-- Task description --
Give every item below as a numbered list, omitting any blank lines.

-- Data for processing --
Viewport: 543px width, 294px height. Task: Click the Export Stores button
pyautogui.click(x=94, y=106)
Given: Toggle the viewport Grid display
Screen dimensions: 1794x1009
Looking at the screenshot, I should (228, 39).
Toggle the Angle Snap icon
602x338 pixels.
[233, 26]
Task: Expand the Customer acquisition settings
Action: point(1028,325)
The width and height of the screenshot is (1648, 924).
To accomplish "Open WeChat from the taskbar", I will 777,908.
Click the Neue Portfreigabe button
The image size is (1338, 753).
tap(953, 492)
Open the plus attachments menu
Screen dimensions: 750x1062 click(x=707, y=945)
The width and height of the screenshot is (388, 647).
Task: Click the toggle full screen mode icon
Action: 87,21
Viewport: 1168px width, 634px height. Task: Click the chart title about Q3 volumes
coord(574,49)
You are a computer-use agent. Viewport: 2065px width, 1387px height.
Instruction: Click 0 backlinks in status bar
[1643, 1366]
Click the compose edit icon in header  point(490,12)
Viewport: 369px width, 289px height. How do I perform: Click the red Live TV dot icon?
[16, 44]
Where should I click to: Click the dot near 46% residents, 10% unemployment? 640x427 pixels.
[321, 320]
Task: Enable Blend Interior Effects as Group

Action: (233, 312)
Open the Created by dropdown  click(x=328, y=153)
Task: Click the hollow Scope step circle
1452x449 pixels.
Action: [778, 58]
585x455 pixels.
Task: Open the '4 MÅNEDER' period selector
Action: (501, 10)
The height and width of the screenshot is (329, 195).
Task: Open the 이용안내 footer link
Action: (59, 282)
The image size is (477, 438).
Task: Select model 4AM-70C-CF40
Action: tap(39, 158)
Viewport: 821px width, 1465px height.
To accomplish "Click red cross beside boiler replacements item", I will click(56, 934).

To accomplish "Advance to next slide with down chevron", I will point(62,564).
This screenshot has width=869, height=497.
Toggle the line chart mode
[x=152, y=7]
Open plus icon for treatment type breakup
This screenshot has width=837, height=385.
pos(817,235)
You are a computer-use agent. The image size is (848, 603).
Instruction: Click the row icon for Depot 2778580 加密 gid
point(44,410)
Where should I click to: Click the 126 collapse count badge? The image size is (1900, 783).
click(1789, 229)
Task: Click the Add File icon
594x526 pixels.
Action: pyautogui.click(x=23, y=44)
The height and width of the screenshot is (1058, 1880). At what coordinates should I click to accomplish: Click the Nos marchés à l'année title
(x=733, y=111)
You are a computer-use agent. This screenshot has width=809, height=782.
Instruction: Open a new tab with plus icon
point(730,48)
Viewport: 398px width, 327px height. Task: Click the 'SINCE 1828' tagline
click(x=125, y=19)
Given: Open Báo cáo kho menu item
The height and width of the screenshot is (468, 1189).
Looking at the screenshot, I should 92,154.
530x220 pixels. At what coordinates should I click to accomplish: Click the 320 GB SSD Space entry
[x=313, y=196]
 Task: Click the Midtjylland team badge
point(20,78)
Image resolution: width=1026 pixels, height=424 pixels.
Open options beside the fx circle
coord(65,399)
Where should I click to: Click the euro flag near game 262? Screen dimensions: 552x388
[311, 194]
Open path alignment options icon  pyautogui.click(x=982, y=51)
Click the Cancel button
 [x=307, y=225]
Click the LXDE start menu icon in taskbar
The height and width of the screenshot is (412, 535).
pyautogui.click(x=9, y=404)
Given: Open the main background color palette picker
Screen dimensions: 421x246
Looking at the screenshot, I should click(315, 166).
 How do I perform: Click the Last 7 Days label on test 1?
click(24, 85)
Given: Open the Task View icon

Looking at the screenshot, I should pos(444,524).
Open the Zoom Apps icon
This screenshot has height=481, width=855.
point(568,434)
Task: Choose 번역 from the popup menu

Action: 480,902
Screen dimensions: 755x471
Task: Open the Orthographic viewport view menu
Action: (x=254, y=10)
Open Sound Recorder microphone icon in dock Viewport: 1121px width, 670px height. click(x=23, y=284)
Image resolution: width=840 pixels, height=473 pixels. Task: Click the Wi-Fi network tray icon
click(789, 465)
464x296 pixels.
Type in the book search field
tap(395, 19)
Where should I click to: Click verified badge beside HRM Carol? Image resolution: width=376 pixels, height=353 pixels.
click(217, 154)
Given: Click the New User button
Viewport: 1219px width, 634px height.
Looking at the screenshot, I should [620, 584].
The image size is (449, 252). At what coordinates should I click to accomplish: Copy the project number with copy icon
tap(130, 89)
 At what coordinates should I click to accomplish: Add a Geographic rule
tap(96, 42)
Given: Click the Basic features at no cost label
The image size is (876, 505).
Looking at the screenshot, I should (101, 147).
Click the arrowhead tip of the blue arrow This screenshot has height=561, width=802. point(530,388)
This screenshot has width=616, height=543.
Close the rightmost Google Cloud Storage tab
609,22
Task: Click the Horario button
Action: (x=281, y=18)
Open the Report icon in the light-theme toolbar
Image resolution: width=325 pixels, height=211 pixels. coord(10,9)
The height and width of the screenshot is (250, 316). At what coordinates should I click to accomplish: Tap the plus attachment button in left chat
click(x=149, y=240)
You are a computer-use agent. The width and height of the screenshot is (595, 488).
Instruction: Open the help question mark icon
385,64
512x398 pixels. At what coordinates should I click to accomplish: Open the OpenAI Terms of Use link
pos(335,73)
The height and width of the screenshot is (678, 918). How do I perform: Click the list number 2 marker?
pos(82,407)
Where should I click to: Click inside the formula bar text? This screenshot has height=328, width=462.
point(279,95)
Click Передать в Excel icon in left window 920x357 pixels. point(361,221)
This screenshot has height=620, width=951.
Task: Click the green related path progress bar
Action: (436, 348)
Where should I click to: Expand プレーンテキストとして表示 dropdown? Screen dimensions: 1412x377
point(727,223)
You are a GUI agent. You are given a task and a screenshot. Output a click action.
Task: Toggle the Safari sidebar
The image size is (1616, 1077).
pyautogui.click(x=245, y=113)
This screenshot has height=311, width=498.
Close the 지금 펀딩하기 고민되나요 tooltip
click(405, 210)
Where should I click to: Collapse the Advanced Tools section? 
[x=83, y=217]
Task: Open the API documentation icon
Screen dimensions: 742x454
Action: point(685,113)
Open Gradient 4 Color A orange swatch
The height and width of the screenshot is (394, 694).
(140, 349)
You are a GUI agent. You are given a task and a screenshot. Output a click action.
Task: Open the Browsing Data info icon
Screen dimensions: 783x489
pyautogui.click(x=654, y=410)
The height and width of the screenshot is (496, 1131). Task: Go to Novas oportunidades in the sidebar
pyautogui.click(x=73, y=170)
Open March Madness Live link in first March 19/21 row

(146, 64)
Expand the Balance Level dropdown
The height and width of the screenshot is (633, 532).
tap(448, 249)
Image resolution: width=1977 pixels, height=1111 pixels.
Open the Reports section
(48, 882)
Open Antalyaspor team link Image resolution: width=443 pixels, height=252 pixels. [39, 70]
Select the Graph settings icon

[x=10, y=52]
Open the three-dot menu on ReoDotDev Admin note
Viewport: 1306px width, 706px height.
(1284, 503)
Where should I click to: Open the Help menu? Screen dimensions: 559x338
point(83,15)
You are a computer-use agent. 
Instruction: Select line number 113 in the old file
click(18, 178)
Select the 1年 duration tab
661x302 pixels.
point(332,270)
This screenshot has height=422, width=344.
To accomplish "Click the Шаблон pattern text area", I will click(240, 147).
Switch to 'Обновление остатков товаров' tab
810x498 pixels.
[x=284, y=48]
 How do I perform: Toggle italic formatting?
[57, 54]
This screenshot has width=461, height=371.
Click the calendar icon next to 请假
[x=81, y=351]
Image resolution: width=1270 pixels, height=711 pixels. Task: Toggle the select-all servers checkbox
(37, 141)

-- Reply --
1. Viewport: 543px width, 294px height. Task: Click the Export Stores button
2. pyautogui.click(x=94, y=106)
3. Given: Toggle the viewport Grid display
4. Screen dimensions: 1794x1009
5. Looking at the screenshot, I should (228, 39).
6. Toggle the Angle Snap icon
7. 602x338 pixels.
8. [233, 26]
9. Task: Expand the Customer acquisition settings
10. Action: point(1028,325)
11. The width and height of the screenshot is (1648, 924).
12. To accomplish "Open WeChat from the taskbar", I will 777,908.
13. Click the Neue Portfreigabe button
14. The image size is (1338, 753).
15. tap(953, 492)
16. Open the plus attachments menu
17. Screen dimensions: 750x1062 click(x=707, y=945)
18. The width and height of the screenshot is (388, 647).
19. Task: Click the toggle full screen mode icon
20. Action: 87,21
21. Viewport: 1168px width, 634px height. Task: Click the chart title about Q3 volumes
22. coord(574,49)
23. You are a computer-use agent. Viewport: 2065px width, 1387px height.
24. Instruction: Click 0 backlinks in status bar
25. [1643, 1366]
26. Click the compose edit icon in header  point(490,12)
27. Viewport: 369px width, 289px height. How do I perform: Click the red Live TV dot icon?
28. [16, 44]
29. Where should I click to: Click the dot near 46% residents, 10% unemployment? 640x427 pixels.
30. [321, 320]
31. Task: Enable Blend Interior Effects as Group
32. Action: (233, 312)
33. Open the Created by dropdown  click(x=328, y=153)
34. Task: Click the hollow Scope step circle
35. 1452x449 pixels.
36. Action: [778, 58]
37. 585x455 pixels.
38. Task: Open the '4 MÅNEDER' period selector
39. Action: (501, 10)
40. The height and width of the screenshot is (329, 195).
41. Task: Open the 이용안내 footer link
42. Action: (59, 282)
43. The image size is (477, 438).
44. Task: Select model 4AM-70C-CF40
45. Action: tap(39, 158)
46. Viewport: 821px width, 1465px height.
47. To accomplish "Click red cross beside boiler replacements item", I will click(56, 934).
48. To accomplish "Advance to next slide with down chevron", I will point(62,564).
49. This screenshot has width=869, height=497.
50. Toggle the line chart mode
51. [x=152, y=7]
52. Open plus icon for treatment type breakup
53. This screenshot has width=837, height=385.
54. pos(817,235)
55. You are a computer-use agent. The image size is (848, 603).
56. Instruction: Click the row icon for Depot 2778580 加密 gid
57. point(44,410)
58. Where should I click to: Click the 126 collapse count badge? The image size is (1900, 783).
59. click(1789, 229)
60. Task: Click the Add File icon
61. 594x526 pixels.
62. Action: pyautogui.click(x=23, y=44)
63. The height and width of the screenshot is (1058, 1880). At what coordinates should I click to accomplish: Click the Nos marchés à l'année title
64. (x=733, y=111)
65. You are a computer-use agent. This screenshot has width=809, height=782.
66. Instruction: Open a new tab with plus icon
67. point(730,48)
68. Viewport: 398px width, 327px height. Task: Click the 'SINCE 1828' tagline
69. click(x=125, y=19)
70. Given: Open Báo cáo kho menu item
71. The height and width of the screenshot is (468, 1189).
72. Looking at the screenshot, I should 92,154.
73. 530x220 pixels. At what coordinates should I click to accomplish: Click the 320 GB SSD Space entry
74. [x=313, y=196]
75.  Task: Click the Midtjylland team badge
76. point(20,78)
77. Image resolution: width=1026 pixels, height=424 pixels.
78. Open options beside the fx circle
79. coord(65,399)
80. Where should I click to: Click the euro flag near game 262? Screen dimensions: 552x388
81. [311, 194]
82. Open path alignment options icon  pyautogui.click(x=982, y=51)
83. Click the Cancel button
84.  [x=307, y=225]
85. Click the LXDE start menu icon in taskbar
86. The height and width of the screenshot is (412, 535).
87. pyautogui.click(x=9, y=404)
88. Given: Open the main background color palette picker
89. Screen dimensions: 421x246
90. Looking at the screenshot, I should click(315, 166).
91.  How do I perform: Click the Last 7 Days label on test 1?
92. click(24, 85)
93. Given: Open the Task View icon
94. Looking at the screenshot, I should pos(444,524).
95. Open the Zoom Apps icon
96. This screenshot has height=481, width=855.
97. point(568,434)
98. Task: Choose 번역 from the popup menu
99. Action: 480,902
100. Screen dimensions: 755x471
101. Task: Open the Orthographic viewport view menu
102. Action: (x=254, y=10)
103. Open Sound Recorder microphone icon in dock Viewport: 1121px width, 670px height. click(x=23, y=284)
104. Image resolution: width=840 pixels, height=473 pixels. Task: Click the Wi-Fi network tray icon
105. click(789, 465)
106. 464x296 pixels.
107. Type in the book search field
108. tap(395, 19)
109. Where should I click to: Click verified badge beside HRM Carol? Image resolution: width=376 pixels, height=353 pixels.
110. click(217, 154)
111. Given: Click the New User button
112. Viewport: 1219px width, 634px height.
113. Looking at the screenshot, I should [620, 584].
114. The image size is (449, 252). At what coordinates should I click to accomplish: Copy the project number with copy icon
115. tap(130, 89)
116.  At what coordinates should I click to accomplish: Add a Geographic rule
117. tap(96, 42)
118. Given: Click the Basic features at no cost label
119. The image size is (876, 505).
120. Looking at the screenshot, I should (101, 147).
121. Click the arrowhead tip of the blue arrow This screenshot has height=561, width=802. point(530,388)
122. This screenshot has width=616, height=543.
123. Close the rightmost Google Cloud Storage tab
124. 609,22
125. Task: Click the Horario button
126. Action: (x=281, y=18)
127. Open the Report icon in the light-theme toolbar
128. Image resolution: width=325 pixels, height=211 pixels. coord(10,9)
129. The height and width of the screenshot is (250, 316). At what coordinates should I click to accomplish: Tap the plus attachment button in left chat
130. click(x=149, y=240)
131. You are a computer-use agent. The width and height of the screenshot is (595, 488).
132. Instruction: Open the help question mark icon
133. 385,64
134. 512x398 pixels. At what coordinates should I click to accomplish: Open the OpenAI Terms of Use link
135. pos(335,73)
136. The height and width of the screenshot is (678, 918). How do I perform: Click the list number 2 marker?
137. pos(82,407)
138. Where should I click to: Click inside the formula bar text? This screenshot has height=328, width=462.
139. point(279,95)
140. Click Передать в Excel icon in left window 920x357 pixels. point(361,221)
141. This screenshot has height=620, width=951.
142. Task: Click the green related path progress bar
143. Action: (436, 348)
144. Where should I click to: Expand プレーンテキストとして表示 dropdown? Screen dimensions: 1412x377
145. point(727,223)
146. You are a GUI agent. You are given a task and a screenshot. Output a click action.
147. Task: Toggle the Safari sidebar
148. The image size is (1616, 1077).
149. pyautogui.click(x=245, y=113)
150. This screenshot has height=311, width=498.
151. Close the 지금 펀딩하기 고민되나요 tooltip
152. click(405, 210)
153. Where should I click to: Collapse the Advanced Tools section? 
154. [x=83, y=217]
155. Task: Open the API documentation icon
156. Screen dimensions: 742x454
157. Action: point(685,113)
158. Open Gradient 4 Color A orange swatch
159. The height and width of the screenshot is (394, 694).
160. (140, 349)
161. You are a GUI agent. You are given a task and a screenshot. Output a click action.
162. Task: Open the Browsing Data info icon
163. Screen dimensions: 783x489
164. pyautogui.click(x=654, y=410)
165. The height and width of the screenshot is (496, 1131). Task: Go to Novas oportunidades in the sidebar
166. pyautogui.click(x=73, y=170)
167. Open March Madness Live link in first March 19/21 row
168. (146, 64)
169. Expand the Balance Level dropdown
170. The height and width of the screenshot is (633, 532).
171. tap(448, 249)
172. Image resolution: width=1977 pixels, height=1111 pixels.
173. Open the Reports section
174. (48, 882)
175. Open Antalyaspor team link Image resolution: width=443 pixels, height=252 pixels. [39, 70]
176. Select the Graph settings icon
177. [x=10, y=52]
178. Open the three-dot menu on ReoDotDev Admin note
179. Viewport: 1306px width, 706px height.
180. (1284, 503)
181. Where should I click to: Open the Help menu? Screen dimensions: 559x338
182. point(83,15)
183. You are a computer-use agent. 
184. Instruction: Select line number 113 in the old file
185. click(18, 178)
186. Select the 1年 duration tab
187. 661x302 pixels.
188. point(332,270)
189. This screenshot has height=422, width=344.
190. To accomplish "Click the Шаблон pattern text area", I will click(240, 147).
191. Switch to 'Обновление остатков товаров' tab
192. 810x498 pixels.
193. [x=284, y=48]
194.  How do I perform: Toggle italic formatting?
195. [57, 54]
196. This screenshot has width=461, height=371.
197. Click the calendar icon next to 请假
198. [x=81, y=351]
199. Image resolution: width=1270 pixels, height=711 pixels. Task: Toggle the select-all servers checkbox
200. (37, 141)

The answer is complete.